**Problem description**
In full and word for word, copy the records that follow.

**Dataset excerpts**
####################

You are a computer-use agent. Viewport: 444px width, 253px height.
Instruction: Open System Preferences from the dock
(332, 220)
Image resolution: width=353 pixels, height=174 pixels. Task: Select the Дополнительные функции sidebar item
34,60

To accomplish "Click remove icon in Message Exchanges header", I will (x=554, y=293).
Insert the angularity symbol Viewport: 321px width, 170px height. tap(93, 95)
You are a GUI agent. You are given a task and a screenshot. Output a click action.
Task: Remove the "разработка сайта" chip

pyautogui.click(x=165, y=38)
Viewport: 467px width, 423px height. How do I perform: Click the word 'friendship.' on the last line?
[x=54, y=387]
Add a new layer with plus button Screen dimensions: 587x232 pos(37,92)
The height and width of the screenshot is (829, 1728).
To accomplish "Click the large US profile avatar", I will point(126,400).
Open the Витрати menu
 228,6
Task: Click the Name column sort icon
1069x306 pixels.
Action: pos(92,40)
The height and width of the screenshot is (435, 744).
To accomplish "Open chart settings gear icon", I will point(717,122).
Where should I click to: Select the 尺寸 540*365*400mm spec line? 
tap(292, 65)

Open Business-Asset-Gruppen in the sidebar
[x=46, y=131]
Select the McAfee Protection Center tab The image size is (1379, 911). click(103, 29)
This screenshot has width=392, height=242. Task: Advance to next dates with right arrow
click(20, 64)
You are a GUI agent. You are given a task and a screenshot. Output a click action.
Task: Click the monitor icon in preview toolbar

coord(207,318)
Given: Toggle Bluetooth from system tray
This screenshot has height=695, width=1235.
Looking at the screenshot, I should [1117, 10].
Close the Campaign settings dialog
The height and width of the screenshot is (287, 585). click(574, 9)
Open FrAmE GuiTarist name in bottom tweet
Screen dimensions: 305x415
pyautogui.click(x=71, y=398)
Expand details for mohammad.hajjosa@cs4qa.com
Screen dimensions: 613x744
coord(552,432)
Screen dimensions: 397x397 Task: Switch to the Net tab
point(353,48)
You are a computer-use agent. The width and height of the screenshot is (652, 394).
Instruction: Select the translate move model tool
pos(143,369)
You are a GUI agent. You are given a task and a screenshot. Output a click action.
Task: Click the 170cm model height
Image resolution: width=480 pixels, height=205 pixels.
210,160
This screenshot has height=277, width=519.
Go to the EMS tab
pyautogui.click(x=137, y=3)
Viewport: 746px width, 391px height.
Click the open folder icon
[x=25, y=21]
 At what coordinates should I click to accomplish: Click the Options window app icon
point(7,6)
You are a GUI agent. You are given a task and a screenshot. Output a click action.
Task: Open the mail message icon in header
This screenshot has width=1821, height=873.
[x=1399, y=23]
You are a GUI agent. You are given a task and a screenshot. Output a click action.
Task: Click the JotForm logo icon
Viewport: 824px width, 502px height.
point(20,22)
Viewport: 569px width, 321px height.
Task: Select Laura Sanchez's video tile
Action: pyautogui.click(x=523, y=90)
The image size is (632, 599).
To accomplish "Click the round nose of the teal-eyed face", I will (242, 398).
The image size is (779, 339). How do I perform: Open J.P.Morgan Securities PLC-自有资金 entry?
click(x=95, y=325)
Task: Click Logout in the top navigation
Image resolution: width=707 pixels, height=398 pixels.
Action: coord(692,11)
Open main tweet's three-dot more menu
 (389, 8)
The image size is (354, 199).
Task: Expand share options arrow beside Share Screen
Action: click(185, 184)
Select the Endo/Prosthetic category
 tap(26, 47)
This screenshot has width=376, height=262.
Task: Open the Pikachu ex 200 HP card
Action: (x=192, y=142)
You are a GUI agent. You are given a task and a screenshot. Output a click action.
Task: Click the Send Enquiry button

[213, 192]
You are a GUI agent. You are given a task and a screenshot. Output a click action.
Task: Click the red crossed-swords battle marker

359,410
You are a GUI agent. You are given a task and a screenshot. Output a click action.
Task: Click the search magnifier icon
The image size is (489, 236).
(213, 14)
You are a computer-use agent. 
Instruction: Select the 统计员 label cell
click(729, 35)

####################

**Exercise output**
You are a computer-use agent. Viewport: 444px width, 253px height.
Instruction: Open System Preferences from the dock
(332, 220)
Image resolution: width=353 pixels, height=174 pixels. Task: Select the Дополнительные функции sidebar item
34,60

To accomplish "Click remove icon in Message Exchanges header", I will (x=554, y=293).
Insert the angularity symbol Viewport: 321px width, 170px height. tap(93, 95)
You are a GUI agent. You are given a task and a screenshot. Output a click action.
Task: Remove the "разработка сайта" chip

pyautogui.click(x=165, y=38)
Viewport: 467px width, 423px height. How do I perform: Click the word 'friendship.' on the last line?
[x=54, y=387]
Add a new layer with plus button Screen dimensions: 587x232 pos(37,92)
The height and width of the screenshot is (829, 1728).
To accomplish "Click the large US profile avatar", I will point(126,400).
Open the Витрати menu
 228,6
Task: Click the Name column sort icon
1069x306 pixels.
Action: pos(92,40)
The height and width of the screenshot is (435, 744).
To accomplish "Open chart settings gear icon", I will point(717,122).
Where should I click to: Select the 尺寸 540*365*400mm spec line? 
tap(292, 65)

Open Business-Asset-Gruppen in the sidebar
[x=46, y=131]
Select the McAfee Protection Center tab The image size is (1379, 911). click(103, 29)
This screenshot has width=392, height=242. Task: Advance to next dates with right arrow
click(20, 64)
You are a GUI agent. You are given a task and a screenshot. Output a click action.
Task: Click the monitor icon in preview toolbar

coord(207,318)
Given: Toggle Bluetooth from system tray
This screenshot has height=695, width=1235.
Looking at the screenshot, I should [1117, 10].
Close the Campaign settings dialog
The height and width of the screenshot is (287, 585). click(574, 9)
Open FrAmE GuiTarist name in bottom tweet
Screen dimensions: 305x415
pyautogui.click(x=71, y=398)
Expand details for mohammad.hajjosa@cs4qa.com
Screen dimensions: 613x744
coord(552,432)
Screen dimensions: 397x397 Task: Switch to the Net tab
point(353,48)
You are a computer-use agent. The width and height of the screenshot is (652, 394).
Instruction: Select the translate move model tool
pos(143,369)
You are a GUI agent. You are given a task and a screenshot. Output a click action.
Task: Click the 170cm model height
Image resolution: width=480 pixels, height=205 pixels.
210,160
This screenshot has height=277, width=519.
Go to the EMS tab
pyautogui.click(x=137, y=3)
Viewport: 746px width, 391px height.
Click the open folder icon
[x=25, y=21]
 At what coordinates should I click to accomplish: Click the Options window app icon
point(7,6)
You are a GUI agent. You are given a task and a screenshot. Output a click action.
Task: Open the mail message icon in header
This screenshot has width=1821, height=873.
[x=1399, y=23]
You are a GUI agent. You are given a task and a screenshot. Output a click action.
Task: Click the JotForm logo icon
Viewport: 824px width, 502px height.
point(20,22)
Viewport: 569px width, 321px height.
Task: Select Laura Sanchez's video tile
Action: pyautogui.click(x=523, y=90)
The image size is (632, 599).
To accomplish "Click the round nose of the teal-eyed face", I will (242, 398).
The image size is (779, 339). How do I perform: Open J.P.Morgan Securities PLC-自有资金 entry?
click(x=95, y=325)
Task: Click Logout in the top navigation
Image resolution: width=707 pixels, height=398 pixels.
Action: coord(692,11)
Open main tweet's three-dot more menu
 (389, 8)
The image size is (354, 199).
Task: Expand share options arrow beside Share Screen
Action: click(185, 184)
Select the Endo/Prosthetic category
 tap(26, 47)
This screenshot has width=376, height=262.
Task: Open the Pikachu ex 200 HP card
Action: (x=192, y=142)
You are a GUI agent. You are given a task and a screenshot. Output a click action.
Task: Click the Send Enquiry button

[213, 192]
You are a GUI agent. You are given a task and a screenshot. Output a click action.
Task: Click the red crossed-swords battle marker

359,410
You are a GUI agent. You are given a task and a screenshot. Output a click action.
Task: Click the search magnifier icon
The image size is (489, 236).
(213, 14)
You are a computer-use agent. 
Instruction: Select the 统计员 label cell
click(729, 35)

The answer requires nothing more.